Au rayon de leurs collaborations en mode rouleau compresseur, celle avec Stewart Lee, sur le dernier album en date « Access denied » (2020), ne pouvait pas être oubliée : Comin’ over here est un cocktail molotov à la sauce des Prodigy… et il gagne encore en intensité ! Le puissant Broken Britain, dévoilé il y a peu, fait figure de nouveau morceau au milieu de ce beau monde avec Chowerman. Il arrive tôt dans l’album et c’est finalement cohérent : le titre est imprégné des influences de ces dernières années, survoltées et enragées, comme « Punkara » les avait impulsées en 2008.

Penser qu’ADF a privilégié l’intensité dans ses collaborations seraient pourtant mal connaître le groupe. Au rayon des incontournables, impossible de ne pas faire figurer une des plus belles compos de toute leur discographie, avec 1000 mirrors, présente sur le monstrueux album « Enemy of the enemy » (2003). En compagnie de l’artiste irlandaise Sinéad O’Connor disparue l’année dernière, Asian Dub nous propose une version extrêmement proche de l’origine même si le remastering accentue davantage les basses. Toujours un plaisir !
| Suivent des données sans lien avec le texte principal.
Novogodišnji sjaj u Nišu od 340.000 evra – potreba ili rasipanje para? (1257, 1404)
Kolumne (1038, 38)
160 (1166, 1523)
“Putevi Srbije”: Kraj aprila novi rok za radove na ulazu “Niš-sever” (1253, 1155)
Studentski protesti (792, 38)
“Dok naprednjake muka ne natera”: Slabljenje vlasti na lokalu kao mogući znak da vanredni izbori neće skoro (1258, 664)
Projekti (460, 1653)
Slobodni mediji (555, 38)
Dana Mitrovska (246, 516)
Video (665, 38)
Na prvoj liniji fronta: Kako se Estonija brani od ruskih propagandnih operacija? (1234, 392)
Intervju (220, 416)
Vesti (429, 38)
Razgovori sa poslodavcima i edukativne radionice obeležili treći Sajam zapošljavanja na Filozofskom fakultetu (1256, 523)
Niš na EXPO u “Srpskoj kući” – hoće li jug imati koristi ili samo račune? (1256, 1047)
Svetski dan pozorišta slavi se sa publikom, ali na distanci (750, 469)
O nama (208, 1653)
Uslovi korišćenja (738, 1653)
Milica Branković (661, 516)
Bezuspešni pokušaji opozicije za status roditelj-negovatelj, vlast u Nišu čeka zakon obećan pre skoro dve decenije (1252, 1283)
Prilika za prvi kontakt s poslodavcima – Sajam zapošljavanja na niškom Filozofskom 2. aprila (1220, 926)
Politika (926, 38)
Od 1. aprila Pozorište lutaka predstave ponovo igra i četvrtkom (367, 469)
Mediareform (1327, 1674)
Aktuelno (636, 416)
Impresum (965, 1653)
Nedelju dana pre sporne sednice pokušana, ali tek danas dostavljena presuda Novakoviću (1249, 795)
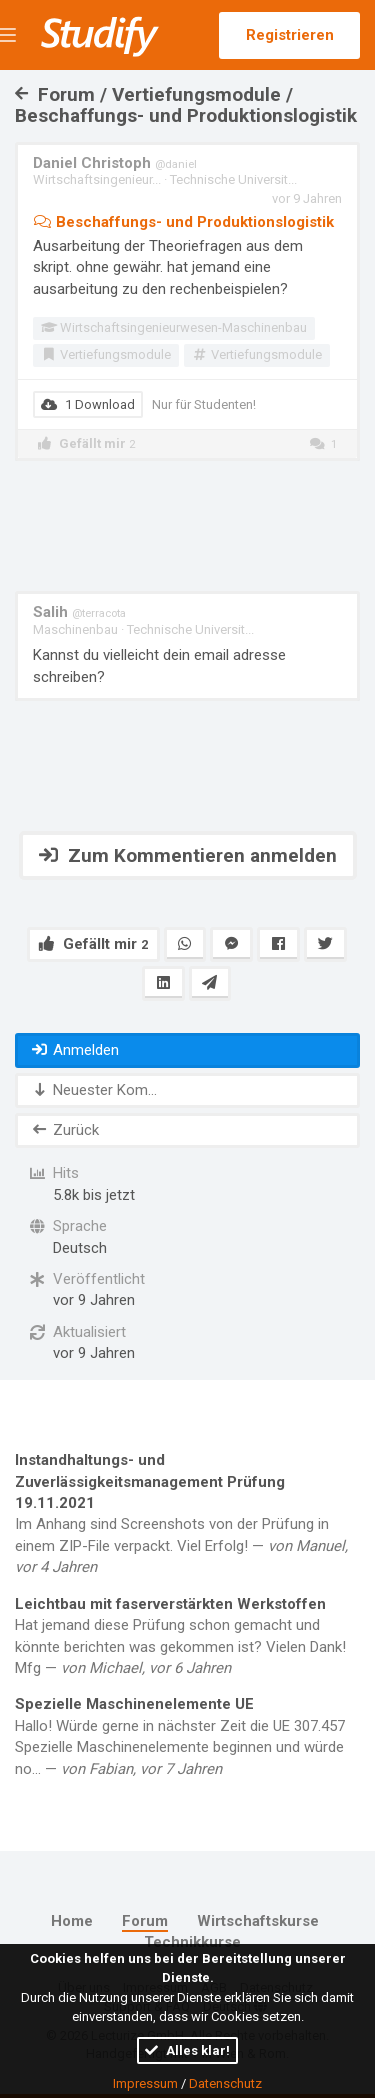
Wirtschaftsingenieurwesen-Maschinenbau (174, 327)
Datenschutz (225, 2083)
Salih (79, 612)
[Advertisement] (188, 526)
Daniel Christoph (115, 163)
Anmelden (74, 1050)
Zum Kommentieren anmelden (188, 855)
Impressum (145, 2083)
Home (72, 1921)
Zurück (64, 1130)
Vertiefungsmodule (106, 354)
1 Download (88, 404)
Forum (145, 1921)
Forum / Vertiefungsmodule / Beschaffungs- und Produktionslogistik (186, 105)
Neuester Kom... (93, 1090)
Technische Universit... (233, 179)
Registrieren (290, 35)
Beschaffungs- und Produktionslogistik (183, 222)
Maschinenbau (75, 629)
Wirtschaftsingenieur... (97, 179)
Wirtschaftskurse (258, 1921)
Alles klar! (187, 2050)
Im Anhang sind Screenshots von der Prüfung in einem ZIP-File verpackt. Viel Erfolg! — (187, 1513)
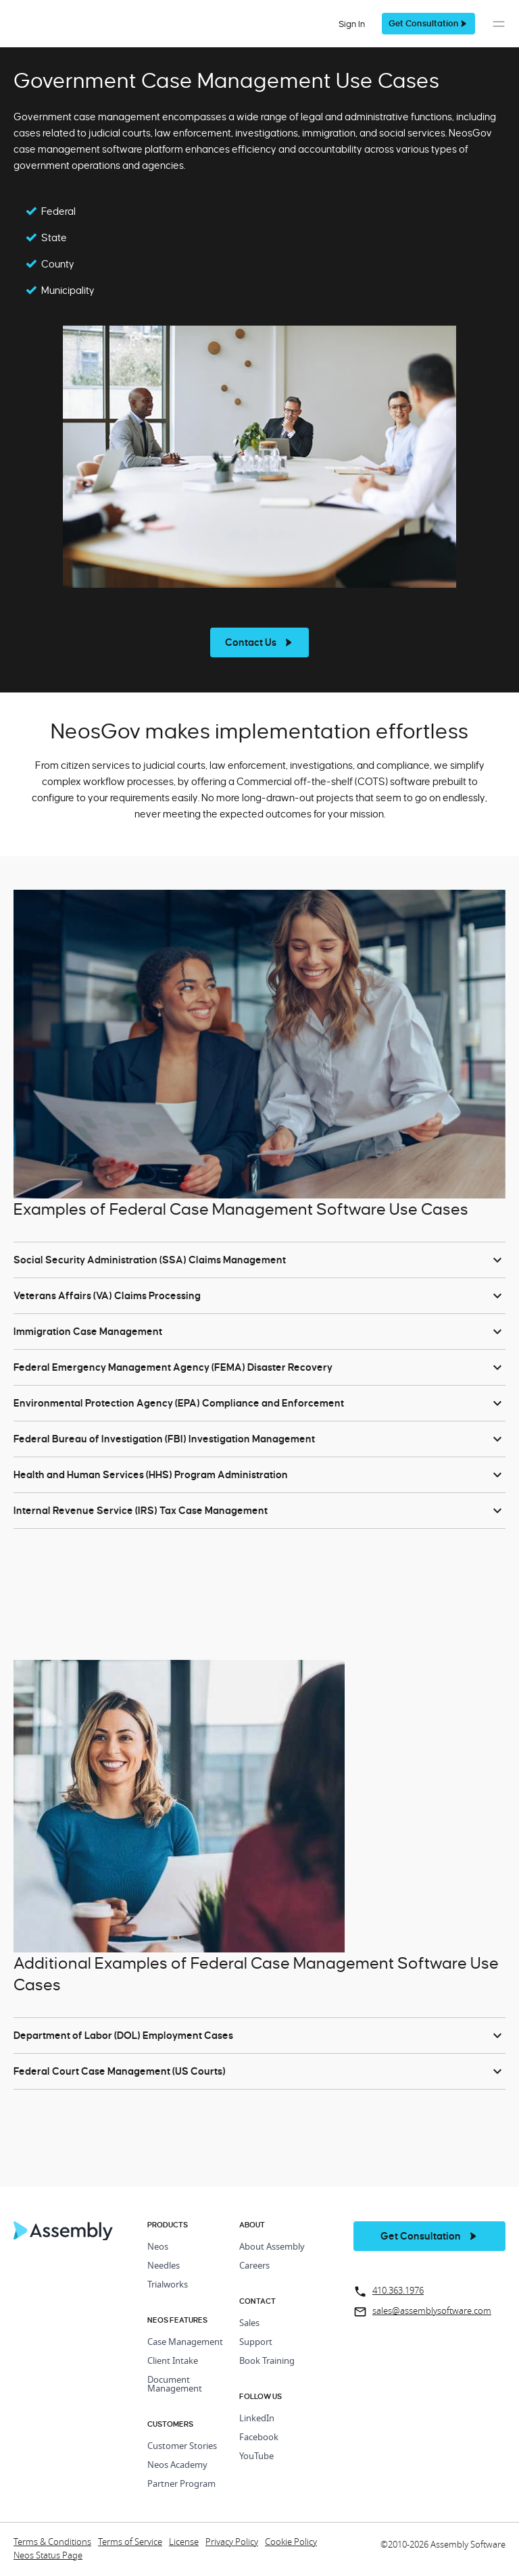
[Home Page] (64, 2237)
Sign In (352, 24)
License (184, 2542)
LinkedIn (256, 2419)
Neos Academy (177, 2465)
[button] (499, 31)
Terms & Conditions (52, 2542)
D’autres morceaux bien rootsy s’invitent : Raj antique store, morceau bonus présent sur l’édition japonaise de « Enemy of the enemy », se découvre pour la plupart et se revisite pour les autres. Toile de fond reggae, samples d’accordéon, ballade presque pop, les sonorités indiennes finissent enfin pour prendre possession des lieux ! Là aussi, plus de basse et même un peu plus de jungle pour accompagner Likkle Mai et Dry and Heavy sur ce coup-là.

Mais ce que l’on espère aussi, au-delà de ces featurings, c’est également un petit retour dans le passé. Passée la moitié du disque, cap sur un des albums des débuts du groupe, « Community music », sorti en 2000. Taa deem, avec Nusrat Fateh Ali Khan, conserve bien son gros penchant rock oriental… et sa bascule jungle saturée ! Là aussi, peu de changements côté musique mais un son bien plus propre à l’écoute.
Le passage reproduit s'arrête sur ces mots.